■ Your objective ■
From the line containing "The height and width of the screenshot is (687, 1568)." down to the last line of the entries, print each line exactly and leave the pictures out.

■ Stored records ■
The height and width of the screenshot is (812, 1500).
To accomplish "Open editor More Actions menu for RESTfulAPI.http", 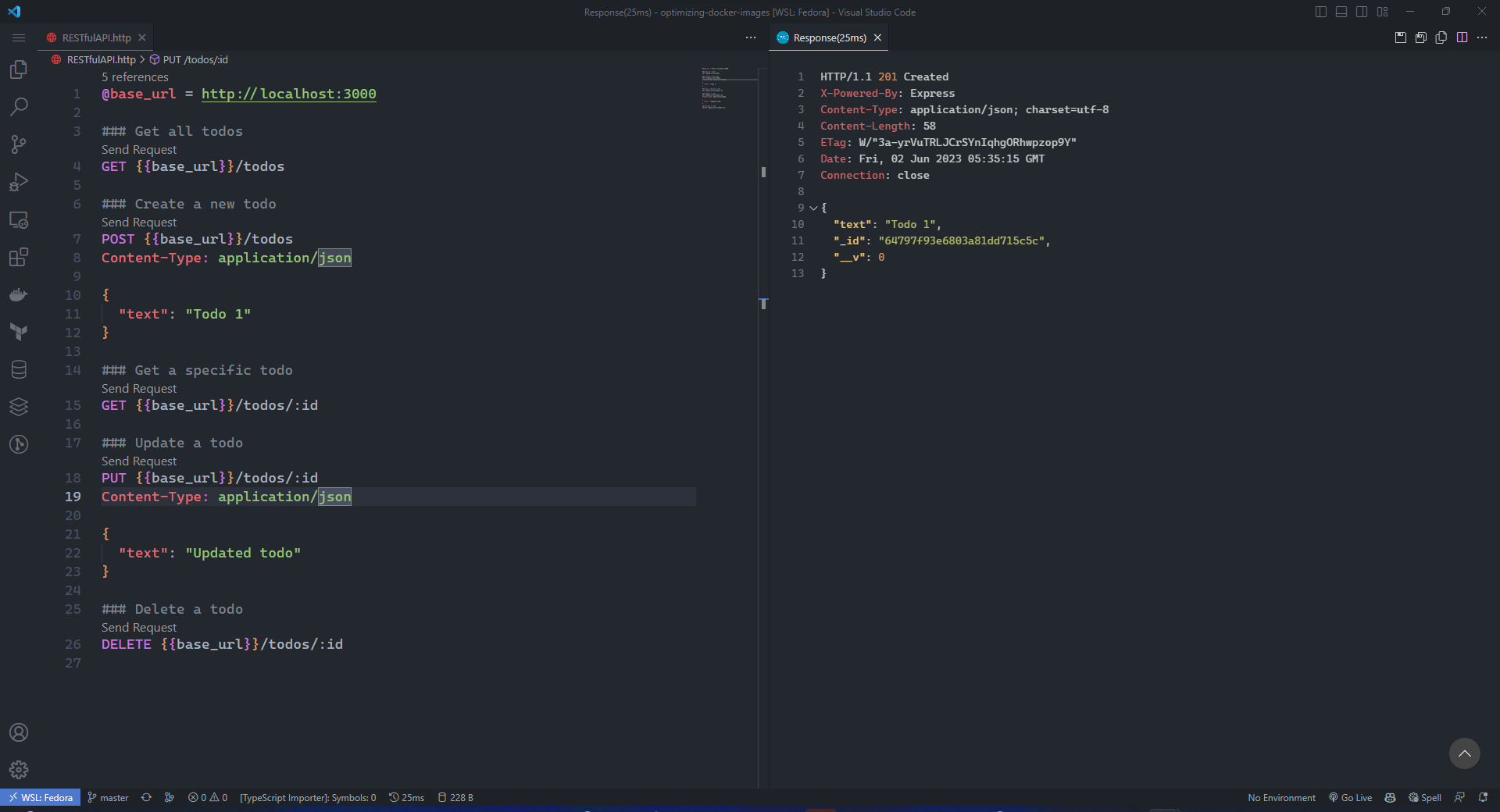I will (x=750, y=37).
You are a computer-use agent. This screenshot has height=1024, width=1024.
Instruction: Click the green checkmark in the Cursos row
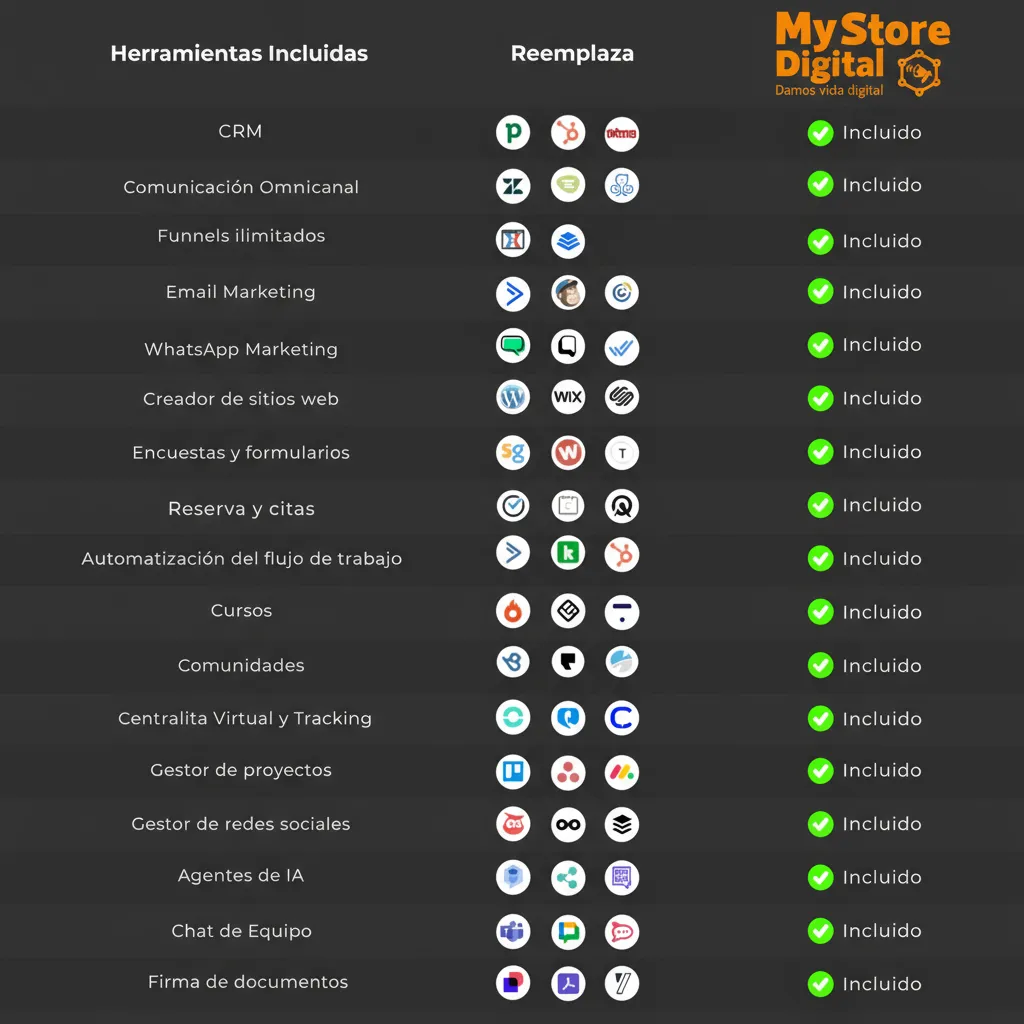pos(820,612)
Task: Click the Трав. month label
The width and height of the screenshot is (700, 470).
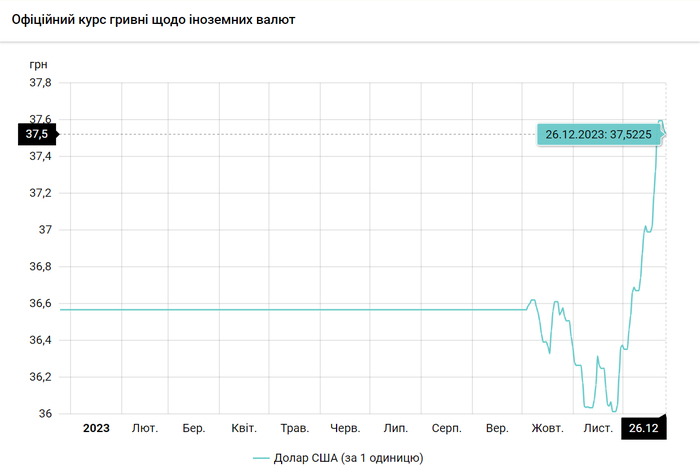Action: [x=295, y=428]
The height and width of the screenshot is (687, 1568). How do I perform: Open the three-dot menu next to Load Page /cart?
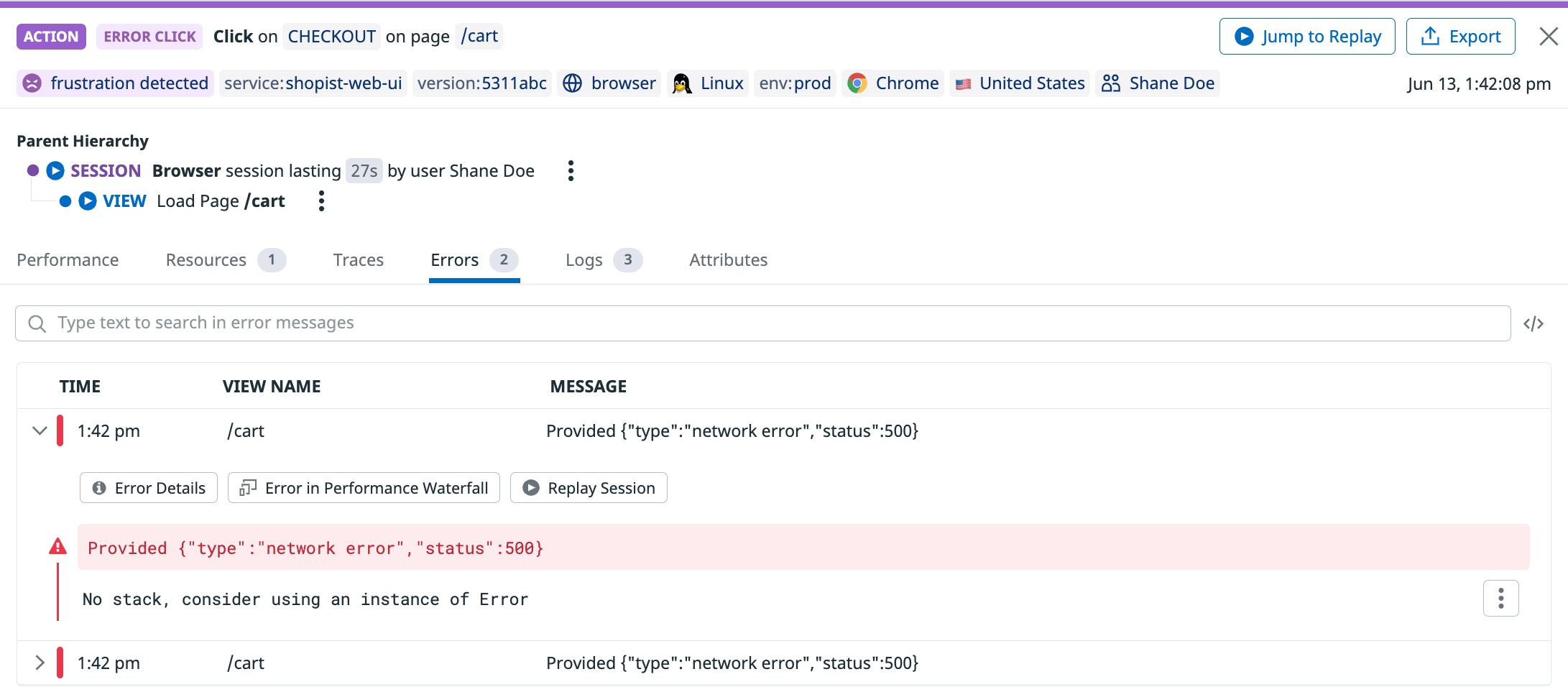321,201
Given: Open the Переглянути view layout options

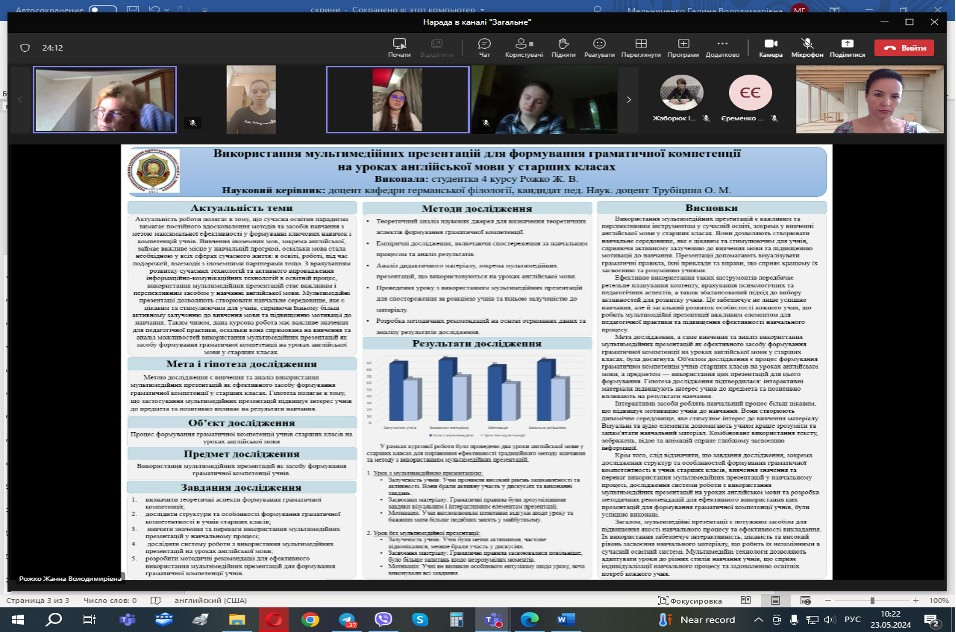Looking at the screenshot, I should 640,47.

■ Your response ■
The height and width of the screenshot is (687, 1568). How do I perform: Open the three-dot menu next to Load Page /cart?
321,201
Given: Open the Переглянути view layout options

Looking at the screenshot, I should 640,47.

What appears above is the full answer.